Production and optimization of cell-specific and brain-targeted recombinant adeno-associated virus tools for target validation in Parkinson’s disease models

Abstract

Parkinson’s disease (PD) is a heterogeneous disorder associated with the progressive loss of dopaminergic neurons in specific brain regions. The underlying molecular events in PD result from the complicated interplay of genetics and the environment. Currently, there is no disease-modifying therapy for PD and developing novel therapeutics requires a deeper understanding of the early neuropathological mechanisms of the disease. The first aim of this project was to generate recombinant adeno-associated virus (rAAV) vectors to deliver transgenes in a cell-type-specific manner. The transgenes transfer phosphomutants of three target proteins implicated in PD pathogenesis for further studies. The second aim of this project was to optimize the produced rAAVs to achieve the most efficient integration into target dopaminergic cells. The rAAVs were generated using a special capsid, enabling them to systematically infect specific cells. Following production, rAAVs transduction efficiency was optimized by cell transduction assays and visualized by immunofluorescence staining.

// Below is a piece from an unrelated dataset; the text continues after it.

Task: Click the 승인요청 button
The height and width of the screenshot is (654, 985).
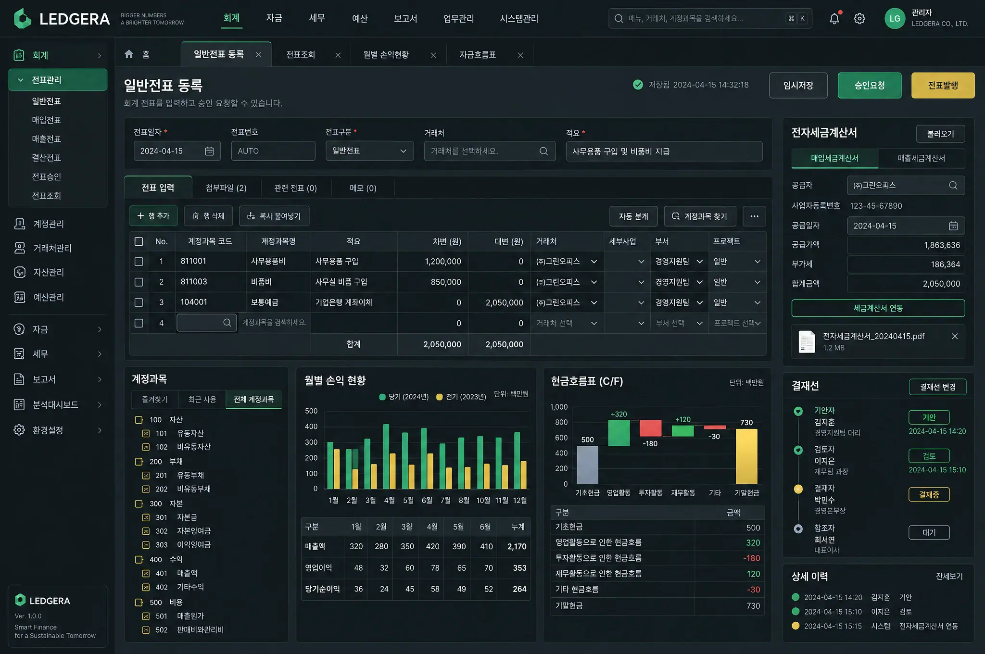Action: point(870,86)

In total, 11 high titer rAAVs were generated with titer ranging from 0.2 - 5.6 x 1013 vg/ml. All rAAVs were functionally working with different transduction efficiency. The best labeling titer and infection incubation time were optimized. The results show that our rAAVs were reliably transducing target cells and can be used for in vitro and in vivo experiments. The follow-up experiments will assess the effects of phosphomutants delivered by rAAVs on cellular mechanisms of PD to validate new target proteins as potentially involved in the early stages of the disease and pave the way for further studies.